Hi Alan,

On Wed, Apr 25, 2012 at 6:16 AM,  <alan.alp...@nokia.com> wrote:
>>From: ext Girish Ramakrishnan [gir...@forwardbias.in]
>>Sent: Tuesday, April 24, 2012 12:50 PM
>>To: Donald Carr
>>Cc: Alpert Alan (Nokia-MP/Brisbane); development@qt-project.org
>>Subject: Re: [Development] The place of QML
>>>> I do think we should evaluate exposing the QML implementations to C++ for 
>>>> 5.1.
>>>
>>> I think a better question would be; What existing evaluations exist?
>>> And outside of the people seeking a contractual C++ API to scenegraph,
>>> what evident extensibility/functionality issues exist in QML today?
>>>
>>
>>My point above is an extensibility issue with our current QML
>>offering. You cannot extend any existing QML element in C++. You have
>>to start from scratch. We basically mark all existing QML items as
>>'final' for C++ use.
>
> I get your point, but exposing the existing C++ APIs is not the answer. I 
> recently tried to write my own QML code editor, which basically meant 
> re-implementing TextEdit. It was not fun. That time I had the option to use 
> private headers if I wanted too, but the current QQuickTextEdit API was just 
> not helpful. I compared it to QTextEdit, which could be easily extended to do 
> what I wanted (all I wanted was syntax highlighting), and the difference was 
> some specific API which QTextEdit has and QQuickTextEdit doesn't.
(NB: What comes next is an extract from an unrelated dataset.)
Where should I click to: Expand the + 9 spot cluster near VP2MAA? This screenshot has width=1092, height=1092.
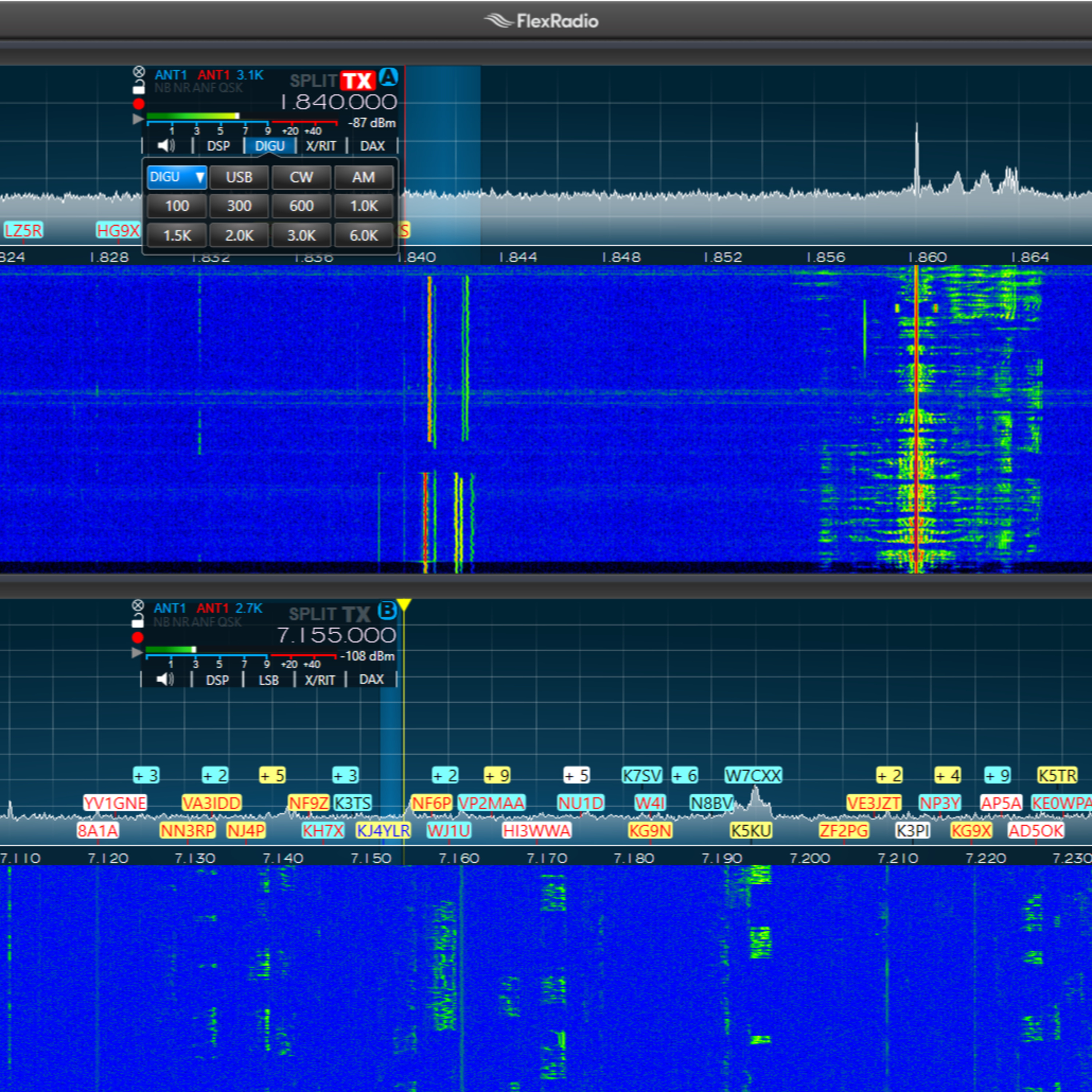click(497, 775)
The point 
> being, that the extensibility issue isn't really C++ vs QML. It's the subtly 
> different question of extending the APIs (and thus the maintenance burden and 
> implementation restrictions).
>
> Back to the QTextEdit example: I put a concept up on codereview to share with 
> someone, https://codereview.qt-project.org/#change,23617 , which added the 
> necessary API - but to QML. This allowed me to extend TextEdit in QML just 
> fine, and I could have done it in C++ if I was so inclined. This was purely a 
> question of what API was exposed. For those interested in the implications of 
> how that patch would be used, in my case I created a custom 
> QSyntaxHighlighter in C++ and then exposed it to QML so I could do 
> syntaxHighlighter:MySyntaxHighlighter{}; . Doing something similar with the 
> QTextDocument might be the solution for rich text editing in QML (but I don't 
> think so - that's a separate discussion anyways ;) ).
>

Isn't exposing the C++ code for QQuickTextEdit the solution to this
problem? IOW, qquicktextedit_p.h should become qquicktextedit.h. For
an end user, who wants to add the synyaxHighlighter property, he/she
would have to a lot of work if they didn't want to modify Qt. What's
the alternate solution?

As you point out, I do understand that the current Quick items have
not been implemented with reuse in mind but that's something that can
be solved case by case (rather, let's do this one class at a time).